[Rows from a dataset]
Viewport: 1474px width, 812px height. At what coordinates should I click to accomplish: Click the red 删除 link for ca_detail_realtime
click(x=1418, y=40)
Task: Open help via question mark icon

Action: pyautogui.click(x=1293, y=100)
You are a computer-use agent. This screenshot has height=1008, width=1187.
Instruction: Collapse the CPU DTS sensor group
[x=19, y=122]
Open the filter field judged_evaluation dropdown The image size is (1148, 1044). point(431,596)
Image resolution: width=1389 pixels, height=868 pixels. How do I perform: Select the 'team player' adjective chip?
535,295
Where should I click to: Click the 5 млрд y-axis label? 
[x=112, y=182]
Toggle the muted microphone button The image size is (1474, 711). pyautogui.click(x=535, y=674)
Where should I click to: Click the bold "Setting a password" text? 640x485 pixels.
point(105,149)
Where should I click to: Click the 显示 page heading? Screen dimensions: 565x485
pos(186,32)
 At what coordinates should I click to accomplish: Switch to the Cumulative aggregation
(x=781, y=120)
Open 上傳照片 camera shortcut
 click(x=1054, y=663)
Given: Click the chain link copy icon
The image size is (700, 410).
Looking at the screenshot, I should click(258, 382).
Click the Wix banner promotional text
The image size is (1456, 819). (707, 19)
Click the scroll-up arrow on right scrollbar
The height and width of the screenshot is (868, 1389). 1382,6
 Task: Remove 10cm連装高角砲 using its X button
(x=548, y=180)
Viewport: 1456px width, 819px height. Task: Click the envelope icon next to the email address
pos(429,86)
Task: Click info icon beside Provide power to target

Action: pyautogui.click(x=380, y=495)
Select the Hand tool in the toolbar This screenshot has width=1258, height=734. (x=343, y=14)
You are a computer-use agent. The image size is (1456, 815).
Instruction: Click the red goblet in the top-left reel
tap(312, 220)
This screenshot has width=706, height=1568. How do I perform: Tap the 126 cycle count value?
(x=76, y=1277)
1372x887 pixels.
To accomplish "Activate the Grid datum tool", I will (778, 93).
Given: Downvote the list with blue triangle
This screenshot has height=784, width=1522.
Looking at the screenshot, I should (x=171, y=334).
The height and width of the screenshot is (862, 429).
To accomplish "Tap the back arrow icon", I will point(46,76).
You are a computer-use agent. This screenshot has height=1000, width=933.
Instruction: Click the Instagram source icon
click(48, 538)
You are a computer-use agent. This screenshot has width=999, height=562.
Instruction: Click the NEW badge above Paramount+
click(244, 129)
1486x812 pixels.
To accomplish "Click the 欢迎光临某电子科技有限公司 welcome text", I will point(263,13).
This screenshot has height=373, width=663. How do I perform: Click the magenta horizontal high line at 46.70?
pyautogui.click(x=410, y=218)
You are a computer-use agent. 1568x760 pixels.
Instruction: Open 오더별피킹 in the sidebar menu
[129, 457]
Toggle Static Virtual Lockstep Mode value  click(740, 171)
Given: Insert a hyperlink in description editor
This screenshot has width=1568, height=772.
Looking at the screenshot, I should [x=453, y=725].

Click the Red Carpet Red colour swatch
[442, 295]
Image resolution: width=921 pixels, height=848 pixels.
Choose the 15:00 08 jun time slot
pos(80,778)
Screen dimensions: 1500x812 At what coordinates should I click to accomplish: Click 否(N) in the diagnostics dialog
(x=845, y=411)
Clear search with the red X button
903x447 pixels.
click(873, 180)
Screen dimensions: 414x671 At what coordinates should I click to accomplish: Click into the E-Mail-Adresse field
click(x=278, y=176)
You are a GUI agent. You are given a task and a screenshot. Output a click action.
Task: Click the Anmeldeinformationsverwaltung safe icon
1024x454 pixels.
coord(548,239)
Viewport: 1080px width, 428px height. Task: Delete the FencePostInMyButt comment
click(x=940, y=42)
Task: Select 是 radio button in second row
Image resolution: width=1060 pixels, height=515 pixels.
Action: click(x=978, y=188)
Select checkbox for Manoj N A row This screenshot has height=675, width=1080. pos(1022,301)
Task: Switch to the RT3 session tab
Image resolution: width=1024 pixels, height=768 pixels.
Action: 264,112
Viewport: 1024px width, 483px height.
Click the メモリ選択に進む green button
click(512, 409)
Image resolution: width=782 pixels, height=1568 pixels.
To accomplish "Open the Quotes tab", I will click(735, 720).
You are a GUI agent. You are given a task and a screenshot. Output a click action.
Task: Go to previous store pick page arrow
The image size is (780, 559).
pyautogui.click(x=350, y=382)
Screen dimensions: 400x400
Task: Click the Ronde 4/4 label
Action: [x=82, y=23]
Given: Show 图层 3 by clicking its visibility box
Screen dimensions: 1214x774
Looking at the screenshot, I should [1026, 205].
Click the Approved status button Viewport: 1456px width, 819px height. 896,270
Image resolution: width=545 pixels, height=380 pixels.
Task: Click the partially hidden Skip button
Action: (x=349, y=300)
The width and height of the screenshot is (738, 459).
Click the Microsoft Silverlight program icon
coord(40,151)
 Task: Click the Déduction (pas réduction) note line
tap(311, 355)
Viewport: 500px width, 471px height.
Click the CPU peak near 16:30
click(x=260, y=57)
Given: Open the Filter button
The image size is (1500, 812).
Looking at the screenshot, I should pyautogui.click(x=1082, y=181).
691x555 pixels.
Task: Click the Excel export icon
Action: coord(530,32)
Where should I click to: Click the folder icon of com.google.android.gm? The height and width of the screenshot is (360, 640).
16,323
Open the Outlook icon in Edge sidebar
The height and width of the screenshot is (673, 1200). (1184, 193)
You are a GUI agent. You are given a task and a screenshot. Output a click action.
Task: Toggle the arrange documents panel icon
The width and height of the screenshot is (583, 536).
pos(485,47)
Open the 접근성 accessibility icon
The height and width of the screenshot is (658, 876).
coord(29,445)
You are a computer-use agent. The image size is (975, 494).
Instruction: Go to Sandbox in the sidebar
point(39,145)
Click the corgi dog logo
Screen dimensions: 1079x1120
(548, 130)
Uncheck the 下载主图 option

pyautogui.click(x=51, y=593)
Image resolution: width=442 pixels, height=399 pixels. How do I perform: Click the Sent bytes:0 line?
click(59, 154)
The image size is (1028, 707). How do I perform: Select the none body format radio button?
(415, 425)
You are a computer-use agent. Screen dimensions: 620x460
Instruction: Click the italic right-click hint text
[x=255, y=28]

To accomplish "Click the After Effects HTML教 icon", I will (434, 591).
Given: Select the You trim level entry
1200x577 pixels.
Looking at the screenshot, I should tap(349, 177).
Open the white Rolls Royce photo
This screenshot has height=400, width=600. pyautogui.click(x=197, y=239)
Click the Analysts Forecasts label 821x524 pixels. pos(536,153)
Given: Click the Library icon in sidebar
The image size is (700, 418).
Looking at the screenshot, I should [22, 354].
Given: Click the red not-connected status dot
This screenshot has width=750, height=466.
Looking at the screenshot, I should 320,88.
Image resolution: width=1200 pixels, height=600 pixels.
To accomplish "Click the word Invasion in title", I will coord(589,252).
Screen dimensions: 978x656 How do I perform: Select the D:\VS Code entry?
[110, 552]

> [WORK INSTRUCTIONS]: How many lines above contain the string "value"? Reply with only the number.

> [THE COMPLETED TASK]: 2